BTW: did you know that CY 2014 was the 1st year since 2003 that there was a net decrease in the # of HHA in the Medicare Program?
- More HHAs closed their doors in 2014 than new HHAs entering the program
- 2014 was also the 1st year of rebasing in HH
- Coincidence or Consequence?
We have done a number of these analyses for the Proposed Rule and are now doing many for the FINAL Rule. We have re-done a few of those CBSA/Service Areas that were noted to have some extremely significant changes per the Proposed Rule and have seen some mollification with the changes per the FINAL Rule. But we still have seen changes ranging from a:
- CBSA/Service Area that’s realizing a decrease in all 918 payment rates, ranging from -6.7% to -13.9%, with an average change in all 918 payment rates of -10.6%. Ouch!

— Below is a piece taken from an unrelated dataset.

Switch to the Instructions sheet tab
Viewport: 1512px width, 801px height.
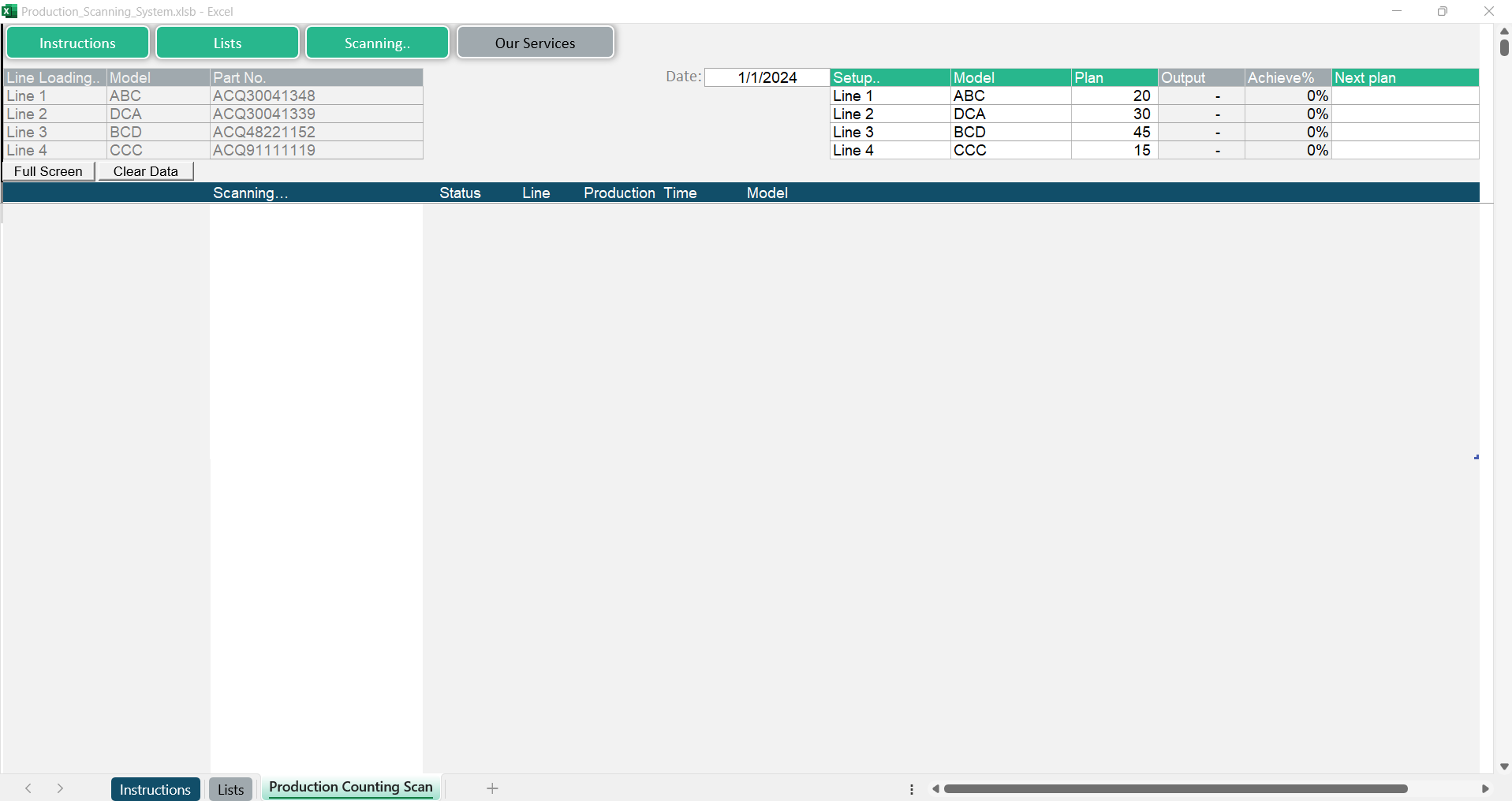(155, 789)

- to a CBSA that’s realizing an increase in all 918 payment rates, ranging from +3.5% to +13.1%, with an average change in all 918 payment rates of +8.2%
So which CBSA/Service Area would be better to operate in?

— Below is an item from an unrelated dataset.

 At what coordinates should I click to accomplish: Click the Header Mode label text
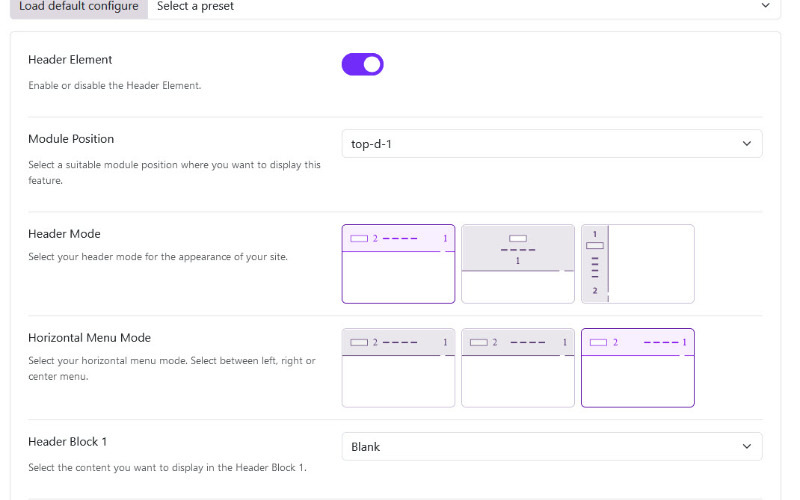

- If no HHAs in either of these CBSA/Service Areas identify what the impact to their revenues is going to be for 2016, in which CBSA/Service Area do you think the HHAs will be operating in that have an easier time dealing with the changes for 2016?

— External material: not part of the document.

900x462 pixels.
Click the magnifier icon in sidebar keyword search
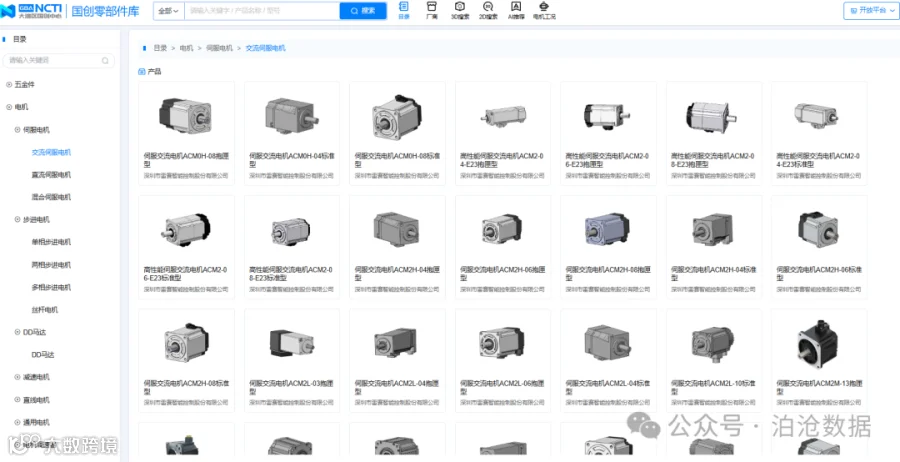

- How do you think that the HHAs in the CBSA/Service Area with the average reduction of 10.6% are going to fare if they are approaching 2016 with the expectation that the revenue reduction will be 1.4% for them in 2016?
- They will not do well
- and it would not be surprising to see a # of these HHAs close up shop over the next 12-14 months.
Don’t leave to chance that which can be easily identified that could have a significant impact on your future ability to continue as a going concern. Whether you have IFS help you or you do it yourself, do yourself a favor and make this an activity that you are doing every year to protect your HHA from the unexpected, while improving the financial fundamentals at your agency.